*** Opening of Provided entries ***

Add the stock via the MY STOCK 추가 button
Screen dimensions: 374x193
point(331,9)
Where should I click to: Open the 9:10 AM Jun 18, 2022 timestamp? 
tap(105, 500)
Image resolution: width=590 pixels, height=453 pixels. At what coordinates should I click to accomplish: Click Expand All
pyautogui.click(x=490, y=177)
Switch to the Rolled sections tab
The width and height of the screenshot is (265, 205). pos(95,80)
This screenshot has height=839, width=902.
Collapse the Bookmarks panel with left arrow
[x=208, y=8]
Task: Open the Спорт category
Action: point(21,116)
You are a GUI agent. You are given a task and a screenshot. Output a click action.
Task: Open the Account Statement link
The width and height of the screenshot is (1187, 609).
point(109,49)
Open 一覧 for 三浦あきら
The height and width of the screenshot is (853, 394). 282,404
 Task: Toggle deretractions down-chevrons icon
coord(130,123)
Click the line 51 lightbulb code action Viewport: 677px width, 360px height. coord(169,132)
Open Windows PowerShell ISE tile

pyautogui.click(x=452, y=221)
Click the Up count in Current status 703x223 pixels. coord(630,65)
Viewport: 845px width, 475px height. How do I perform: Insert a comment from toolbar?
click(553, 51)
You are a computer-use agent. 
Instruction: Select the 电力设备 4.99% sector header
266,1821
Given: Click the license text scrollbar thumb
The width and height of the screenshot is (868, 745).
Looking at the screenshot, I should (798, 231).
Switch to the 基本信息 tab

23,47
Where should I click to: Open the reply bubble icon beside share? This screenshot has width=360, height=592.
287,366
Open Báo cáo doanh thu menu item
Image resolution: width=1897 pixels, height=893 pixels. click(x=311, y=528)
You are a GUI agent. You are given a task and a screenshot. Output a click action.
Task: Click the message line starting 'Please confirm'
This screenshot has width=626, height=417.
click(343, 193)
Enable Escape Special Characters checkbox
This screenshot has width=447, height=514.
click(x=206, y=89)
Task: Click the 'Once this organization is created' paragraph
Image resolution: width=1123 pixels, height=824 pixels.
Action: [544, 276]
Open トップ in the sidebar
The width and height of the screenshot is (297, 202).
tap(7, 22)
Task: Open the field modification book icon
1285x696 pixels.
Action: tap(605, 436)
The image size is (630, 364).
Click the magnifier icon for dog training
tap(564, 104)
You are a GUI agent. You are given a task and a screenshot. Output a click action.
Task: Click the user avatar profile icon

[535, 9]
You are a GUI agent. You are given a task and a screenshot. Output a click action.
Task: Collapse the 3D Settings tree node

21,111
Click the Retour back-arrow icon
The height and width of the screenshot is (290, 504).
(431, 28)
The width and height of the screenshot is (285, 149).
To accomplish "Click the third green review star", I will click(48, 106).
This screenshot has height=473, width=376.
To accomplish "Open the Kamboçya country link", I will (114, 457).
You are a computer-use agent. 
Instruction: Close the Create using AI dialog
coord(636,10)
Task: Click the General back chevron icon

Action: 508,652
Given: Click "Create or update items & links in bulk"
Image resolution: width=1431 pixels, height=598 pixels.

*** Close of Provided entries ***

Task prompt: Reproduce exactly the line bearing "Instruction: Close the Create using AI dialog" and all the lines that come after it in the records above; add nothing.

Problem solution:
Instruction: Close the Create using AI dialog
coord(636,10)
Task: Click the General back chevron icon

Action: 508,652
Given: Click "Create or update items & links in bulk"
Image resolution: width=1431 pixels, height=598 pixels.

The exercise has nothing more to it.